This is a continuation on my previous post on linear regression. It talks about finding a set of axes (dimensions) along which to regress in such a way as to preserve the most relevant data while avoiding multicollinearity and reducing the amount of dimensions.

PCA

Mathematical optimization problem to find the direction line along which the distance between projected data points is the greatest, that is it has the largest variance. We choose this direction because the largest amount of information about the value of each point is preserved in this projection. The second principal component is an axis perpendicular to the first axis and so on, for multi-dimensional coordiante spaces. This choice of axes not only preserves the most amount of information, but also avoids multicollinearity, as the principal compoments are perpendicular to each other.

The problem can be rephrased as: given a set of highly correlated factors, [X1 ... Xn], find a equal number of factors, [F1 ... Fn], completely uncorrelated to each other, sorted so that Var(F1) > ... > Var(Fn), on which we are able to describe our regression problem as Y = A + B1 * F1 + ... Bn * Fn.
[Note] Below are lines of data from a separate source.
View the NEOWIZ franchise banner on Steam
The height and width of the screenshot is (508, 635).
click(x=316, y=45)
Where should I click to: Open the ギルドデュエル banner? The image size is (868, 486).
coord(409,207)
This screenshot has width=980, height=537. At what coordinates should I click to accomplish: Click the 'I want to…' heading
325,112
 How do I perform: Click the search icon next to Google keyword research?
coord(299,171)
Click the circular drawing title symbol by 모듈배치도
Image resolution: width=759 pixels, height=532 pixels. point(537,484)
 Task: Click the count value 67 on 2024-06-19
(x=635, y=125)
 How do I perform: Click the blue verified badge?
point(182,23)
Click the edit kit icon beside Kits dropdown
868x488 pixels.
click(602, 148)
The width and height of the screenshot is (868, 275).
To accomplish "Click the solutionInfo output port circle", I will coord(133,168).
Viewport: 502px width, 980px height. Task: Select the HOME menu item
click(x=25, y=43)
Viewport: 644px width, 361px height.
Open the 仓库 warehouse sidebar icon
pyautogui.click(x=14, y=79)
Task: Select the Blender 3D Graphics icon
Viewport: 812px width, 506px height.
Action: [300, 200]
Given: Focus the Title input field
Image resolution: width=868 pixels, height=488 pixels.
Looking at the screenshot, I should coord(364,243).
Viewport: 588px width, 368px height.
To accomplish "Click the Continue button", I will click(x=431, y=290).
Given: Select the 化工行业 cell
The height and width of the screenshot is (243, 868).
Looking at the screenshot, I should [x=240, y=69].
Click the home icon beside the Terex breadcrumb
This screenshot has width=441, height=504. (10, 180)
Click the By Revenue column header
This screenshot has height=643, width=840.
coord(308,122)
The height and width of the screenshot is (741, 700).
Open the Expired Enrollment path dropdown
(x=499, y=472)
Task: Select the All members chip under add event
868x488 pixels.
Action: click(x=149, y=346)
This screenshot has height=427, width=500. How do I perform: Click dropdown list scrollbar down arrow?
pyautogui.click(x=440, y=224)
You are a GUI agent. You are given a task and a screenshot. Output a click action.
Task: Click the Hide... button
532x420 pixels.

These factors satisfy the equality Var(F) == Var(X), meaning we don’t lose information when we do the decomposition along these new axes.

It is important to notice the inequality, ``Var(F1) > … > Var(Fn)`. The higher the variance along that particular axis, the more information is contained in that axis..

The linear algebra problem that helps us find these factors is called eigenvalue decomposition and can be phrased as:

Find F1 = a1X1 + ... + anXn such that Var(F1) is maximised and the coefficients a1 .. an satisfy the contraint a1^2 + ... + an^2 = 1. F1 is the principal component 1, v1 = [a1,...,an] is called eigenvector 1 and e1 = Var(F1) is called the eigenvalue of the principal component F1.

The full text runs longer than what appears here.